Tuesday, August 26, 2014

The World's Greatest Husband

As you may know from previous entries, my wife has to travel a lot for work. For her most recent trip she was heading to St. Lucia and was taking a red eye flight. Being the gracious husband that I am, I drove her to the airport at 10pm on a Wednesday night. This was not a weekend folks, it was a school night and I was feeling pretty good about the brownie points I would be getting for this.  

(Conversation between my wife and mother-in-law)   

Wife: So Jonno drove me to the airport.

Mother-In-Law: At 10 o’clock on a weeknight? 

Wife: Yes, on a weeknight.

Mother-In-Law: Wow. You sure got a good one there. 

Wife: I know. I'm lucky.

Okay maybe that conversation did not really take place, but at least I had some leverage on my side. 

I arrive home, text good night to the wife and get some much needed beauty sleep. Let's face it people, these dashing and stunning good looks don't happen overnight. It takes a lot of work. 

Before Sleep
After Sleep

A few hours later, I am woken up by some sort of noise. I'm still half asleep and can't really figure out where the noise is coming from. Once my brain wakes up, I realize someone is knocking at the front door. I look over at the clock and its four in the morning. I'm a bit perplexed who could be knocking at this hour. Given my wussy nature, I became a little frightened and was concerned about a possible dangerous intruder. As I stumble closer to the door, I hear my wife yell out “Jonno, it’s me!”

The wife? What the heck is she doing here? What about her flight? I open the door and she’s practically in tears and explains to me that her flight had been cancelled. There was some mechanical issue and they weren't able to get it fixed in time. And here's the kicker, she had been waiting outside the front of our building for over two hours because she couldn't get a hold of me. She didn't have any keys and was locked out like Dino from opening credits of "The Flintstones." Fortunately, the newspaper guy came by and finally let her in at four in the morning.    

Apparently, she tried calling and texting me multiple times, but my phone was in the other room charging and on silent. She even called our landline phone and yelled out my name from outside, but I was too far away in Jonno sleepy land. And let me explain, I am one of the lightest sleepers in the world. Even if I hear the wind blow, I usually wake up.
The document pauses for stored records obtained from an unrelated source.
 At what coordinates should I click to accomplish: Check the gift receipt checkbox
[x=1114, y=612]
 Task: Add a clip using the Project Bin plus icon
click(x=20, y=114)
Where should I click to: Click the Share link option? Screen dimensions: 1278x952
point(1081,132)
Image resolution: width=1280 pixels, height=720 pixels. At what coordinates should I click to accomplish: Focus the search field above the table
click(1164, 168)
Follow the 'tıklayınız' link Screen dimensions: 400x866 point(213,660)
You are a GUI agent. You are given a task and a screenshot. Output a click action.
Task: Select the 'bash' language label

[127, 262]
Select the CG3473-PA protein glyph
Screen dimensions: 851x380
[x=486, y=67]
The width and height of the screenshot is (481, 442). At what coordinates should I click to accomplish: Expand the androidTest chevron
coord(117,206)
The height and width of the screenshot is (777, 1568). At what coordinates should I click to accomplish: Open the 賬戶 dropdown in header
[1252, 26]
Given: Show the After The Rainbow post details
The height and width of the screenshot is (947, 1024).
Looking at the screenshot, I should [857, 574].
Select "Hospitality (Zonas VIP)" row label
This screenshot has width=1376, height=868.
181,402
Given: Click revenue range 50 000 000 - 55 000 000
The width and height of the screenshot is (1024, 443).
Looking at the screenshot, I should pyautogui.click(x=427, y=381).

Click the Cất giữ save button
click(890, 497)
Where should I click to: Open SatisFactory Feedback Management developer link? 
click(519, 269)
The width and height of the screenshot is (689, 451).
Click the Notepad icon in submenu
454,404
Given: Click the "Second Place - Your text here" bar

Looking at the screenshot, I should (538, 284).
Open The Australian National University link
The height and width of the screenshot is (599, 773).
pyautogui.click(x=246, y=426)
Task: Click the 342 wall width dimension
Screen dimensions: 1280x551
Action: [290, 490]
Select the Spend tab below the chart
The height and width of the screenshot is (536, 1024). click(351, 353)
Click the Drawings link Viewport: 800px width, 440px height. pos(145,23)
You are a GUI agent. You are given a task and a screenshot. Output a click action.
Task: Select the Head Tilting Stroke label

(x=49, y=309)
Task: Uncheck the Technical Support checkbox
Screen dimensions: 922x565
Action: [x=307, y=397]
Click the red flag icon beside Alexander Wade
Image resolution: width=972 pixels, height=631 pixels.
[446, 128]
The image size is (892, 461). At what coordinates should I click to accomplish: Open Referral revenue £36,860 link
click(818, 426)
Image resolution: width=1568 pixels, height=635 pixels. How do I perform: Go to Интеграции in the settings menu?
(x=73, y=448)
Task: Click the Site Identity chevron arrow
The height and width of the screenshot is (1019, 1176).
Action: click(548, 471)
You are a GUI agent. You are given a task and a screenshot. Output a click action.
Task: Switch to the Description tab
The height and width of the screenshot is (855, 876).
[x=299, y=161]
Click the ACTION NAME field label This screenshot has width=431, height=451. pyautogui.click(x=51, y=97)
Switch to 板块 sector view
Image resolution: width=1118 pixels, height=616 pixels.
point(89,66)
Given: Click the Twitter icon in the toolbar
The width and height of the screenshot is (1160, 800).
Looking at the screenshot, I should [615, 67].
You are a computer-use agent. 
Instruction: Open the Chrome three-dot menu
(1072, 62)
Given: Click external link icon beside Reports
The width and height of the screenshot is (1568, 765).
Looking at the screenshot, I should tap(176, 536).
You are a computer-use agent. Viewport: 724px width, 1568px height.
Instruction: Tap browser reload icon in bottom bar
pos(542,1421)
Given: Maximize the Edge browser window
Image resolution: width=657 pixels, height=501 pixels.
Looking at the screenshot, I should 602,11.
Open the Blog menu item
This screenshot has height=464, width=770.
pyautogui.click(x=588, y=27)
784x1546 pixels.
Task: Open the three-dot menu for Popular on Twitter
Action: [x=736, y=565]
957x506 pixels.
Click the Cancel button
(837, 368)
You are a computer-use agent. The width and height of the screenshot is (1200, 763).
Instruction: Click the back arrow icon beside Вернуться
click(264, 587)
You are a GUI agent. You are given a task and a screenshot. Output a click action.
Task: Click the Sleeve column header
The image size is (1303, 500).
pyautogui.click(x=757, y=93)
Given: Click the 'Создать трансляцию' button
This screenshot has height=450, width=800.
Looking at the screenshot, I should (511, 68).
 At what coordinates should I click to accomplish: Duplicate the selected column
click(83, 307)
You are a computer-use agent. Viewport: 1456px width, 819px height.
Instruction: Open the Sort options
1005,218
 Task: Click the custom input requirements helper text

Given this tendency, I sleep with a sound machine to help block out any unwanted noise. And the sound machine was unfortunately blocking all of her phone calls.

I felt horrible about this, but what could I do? It’s not like I was purposely avoiding her phone calls. And let’s be honest here, had she brought a house key with her all of this could have been avoided. The next morning, I check out Facebook and see a post from the wife that she had tagged me in… 

Wife's FB Post: “My flight got canceled and now I’m stuck outside my apartment building. I keep on trying to call Jonno, but he is sleeping and won’t answer the phone.” 

I then look down at the comments and the first one is of course from my mother-in-law. 

Mother-In-Law FB Post: “How can he not hear you calling? Why don't you call the police?” 

This comment starts a domino effect of negative responses of what the hell is wrong with your husband and why doesn't he care about your well-being? For a moment there, I felt like the most hated person on social media. I was like Kanye West, but without the fame or talent. 

(Conversation between my wife and mother-in-law after the incident)

Mother-in-Law: "Have you thought about going back on JDate?" 

Wife: Yep, I already signed up for a one-year subscription."

Mother-in-Law: "Great. We'll reimburse you."  

I'll tell you one thing I'll wake up for... A juicy and scrumptious 6-Piece McNugget! 

1. Speaking of McNuggets... I heard a news story where a Florida woman called 911 because McDonalds ran out of Chicken McNuggets. I think I'm in love... 

2. One of the benefits to not having many friends, is not being nominated to the ALS Bucket      Challenge. 

3. I recently went to see the Counting Crows perform and I'm not sure if it was Adam Duritz singing or the Today Show's Gene Shalit. 

Guess who's who?

4.  I will make a dangerous U-Turn and risk death just for a good parking spot in front of a  Yogurtland.

5. Pitching a new reality TV Show called "Dating Clothed."